- _Work task_
Below are the records; copy exactly the stretch from the line containing "You are a computer-use agent. The height" through the line containing "Task: Click the teal bandage on dog's leg", both ends included, and nothing else.

Data extracted from a collection:
◆ ◆ ◆ ◆ ◆ ◆ ◆

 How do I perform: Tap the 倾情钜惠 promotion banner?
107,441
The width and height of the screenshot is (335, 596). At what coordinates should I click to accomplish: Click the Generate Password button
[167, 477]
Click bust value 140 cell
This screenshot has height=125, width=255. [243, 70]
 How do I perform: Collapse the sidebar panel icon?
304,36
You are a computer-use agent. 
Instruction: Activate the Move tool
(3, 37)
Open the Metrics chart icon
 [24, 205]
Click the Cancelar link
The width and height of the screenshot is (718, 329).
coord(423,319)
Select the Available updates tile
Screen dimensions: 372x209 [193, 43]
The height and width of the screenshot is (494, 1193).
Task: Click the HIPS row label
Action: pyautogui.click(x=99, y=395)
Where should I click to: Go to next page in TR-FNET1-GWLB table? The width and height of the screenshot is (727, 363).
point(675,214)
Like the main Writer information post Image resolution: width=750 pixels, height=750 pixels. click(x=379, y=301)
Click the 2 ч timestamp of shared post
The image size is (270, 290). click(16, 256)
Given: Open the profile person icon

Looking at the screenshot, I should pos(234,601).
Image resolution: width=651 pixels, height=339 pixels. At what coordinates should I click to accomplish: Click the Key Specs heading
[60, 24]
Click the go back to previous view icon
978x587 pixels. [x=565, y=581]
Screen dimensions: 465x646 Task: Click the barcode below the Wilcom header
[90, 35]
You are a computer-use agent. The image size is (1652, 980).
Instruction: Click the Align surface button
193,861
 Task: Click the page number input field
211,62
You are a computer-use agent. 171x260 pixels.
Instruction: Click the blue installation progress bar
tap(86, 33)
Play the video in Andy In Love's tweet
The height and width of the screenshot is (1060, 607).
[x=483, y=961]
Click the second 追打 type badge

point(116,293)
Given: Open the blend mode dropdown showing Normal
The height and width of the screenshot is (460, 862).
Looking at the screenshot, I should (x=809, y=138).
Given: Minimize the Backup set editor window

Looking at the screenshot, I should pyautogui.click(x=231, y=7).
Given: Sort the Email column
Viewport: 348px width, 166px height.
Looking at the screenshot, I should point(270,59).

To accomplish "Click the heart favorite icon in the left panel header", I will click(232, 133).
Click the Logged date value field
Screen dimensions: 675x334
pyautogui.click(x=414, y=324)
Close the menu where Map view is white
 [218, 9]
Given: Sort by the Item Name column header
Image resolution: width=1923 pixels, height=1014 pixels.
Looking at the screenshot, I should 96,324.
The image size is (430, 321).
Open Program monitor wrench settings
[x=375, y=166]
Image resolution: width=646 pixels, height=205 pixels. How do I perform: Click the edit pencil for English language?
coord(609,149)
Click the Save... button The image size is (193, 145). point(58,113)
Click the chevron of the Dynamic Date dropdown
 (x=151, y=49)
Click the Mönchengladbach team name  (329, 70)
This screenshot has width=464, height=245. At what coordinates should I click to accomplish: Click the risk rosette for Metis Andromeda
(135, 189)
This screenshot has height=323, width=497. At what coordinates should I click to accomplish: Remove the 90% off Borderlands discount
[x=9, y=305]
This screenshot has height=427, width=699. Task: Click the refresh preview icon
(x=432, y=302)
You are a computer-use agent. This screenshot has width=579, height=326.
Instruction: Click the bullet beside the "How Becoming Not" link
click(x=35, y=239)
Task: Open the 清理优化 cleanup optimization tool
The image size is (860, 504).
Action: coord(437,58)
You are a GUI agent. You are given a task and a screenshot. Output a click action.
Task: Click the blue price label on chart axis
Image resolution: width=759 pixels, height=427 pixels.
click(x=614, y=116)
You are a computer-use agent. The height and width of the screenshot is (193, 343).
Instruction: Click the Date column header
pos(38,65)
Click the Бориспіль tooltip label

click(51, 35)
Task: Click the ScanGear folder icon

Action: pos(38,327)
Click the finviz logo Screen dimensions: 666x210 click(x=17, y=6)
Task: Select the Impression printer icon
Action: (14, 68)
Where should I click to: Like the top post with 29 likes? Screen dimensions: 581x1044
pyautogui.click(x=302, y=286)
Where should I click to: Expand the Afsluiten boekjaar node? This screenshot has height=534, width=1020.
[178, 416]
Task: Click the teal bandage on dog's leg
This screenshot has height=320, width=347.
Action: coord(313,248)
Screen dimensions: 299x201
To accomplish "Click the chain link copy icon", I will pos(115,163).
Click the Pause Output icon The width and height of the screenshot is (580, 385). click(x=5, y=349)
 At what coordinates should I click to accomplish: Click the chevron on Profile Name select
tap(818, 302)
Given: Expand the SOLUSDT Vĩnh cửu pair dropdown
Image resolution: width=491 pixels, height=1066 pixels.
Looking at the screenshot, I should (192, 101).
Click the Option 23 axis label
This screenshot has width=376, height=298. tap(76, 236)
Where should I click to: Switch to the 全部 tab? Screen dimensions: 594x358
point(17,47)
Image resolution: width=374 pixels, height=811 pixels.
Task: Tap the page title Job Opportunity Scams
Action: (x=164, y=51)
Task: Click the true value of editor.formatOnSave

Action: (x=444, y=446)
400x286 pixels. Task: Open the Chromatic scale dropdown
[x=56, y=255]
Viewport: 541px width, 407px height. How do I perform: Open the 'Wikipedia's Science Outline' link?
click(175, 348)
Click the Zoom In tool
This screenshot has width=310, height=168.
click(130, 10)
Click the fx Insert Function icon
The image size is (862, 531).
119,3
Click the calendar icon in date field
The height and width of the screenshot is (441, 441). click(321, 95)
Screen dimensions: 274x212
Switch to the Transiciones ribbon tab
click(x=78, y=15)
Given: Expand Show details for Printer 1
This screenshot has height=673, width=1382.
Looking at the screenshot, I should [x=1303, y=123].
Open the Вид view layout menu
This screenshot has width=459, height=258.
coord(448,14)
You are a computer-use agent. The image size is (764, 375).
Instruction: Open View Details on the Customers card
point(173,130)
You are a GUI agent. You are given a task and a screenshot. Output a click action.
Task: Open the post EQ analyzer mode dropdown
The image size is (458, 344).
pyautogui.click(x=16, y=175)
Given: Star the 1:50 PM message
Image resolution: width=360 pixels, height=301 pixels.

◆ ◆ ◆ ◆ ◆ ◆ ◆

- _Answer for the task_
You are a computer-use agent. The height and width of the screenshot is (193, 343).
Instruction: Click the Date column header
pos(38,65)
Click the Бориспіль tooltip label

click(51, 35)
Task: Click the ScanGear folder icon

Action: pos(38,327)
Click the finviz logo Screen dimensions: 666x210 click(x=17, y=6)
Task: Select the Impression printer icon
Action: (14, 68)
Where should I click to: Like the top post with 29 likes? Screen dimensions: 581x1044
pyautogui.click(x=302, y=286)
Where should I click to: Expand the Afsluiten boekjaar node? This screenshot has height=534, width=1020.
[178, 416]
Task: Click the teal bandage on dog's leg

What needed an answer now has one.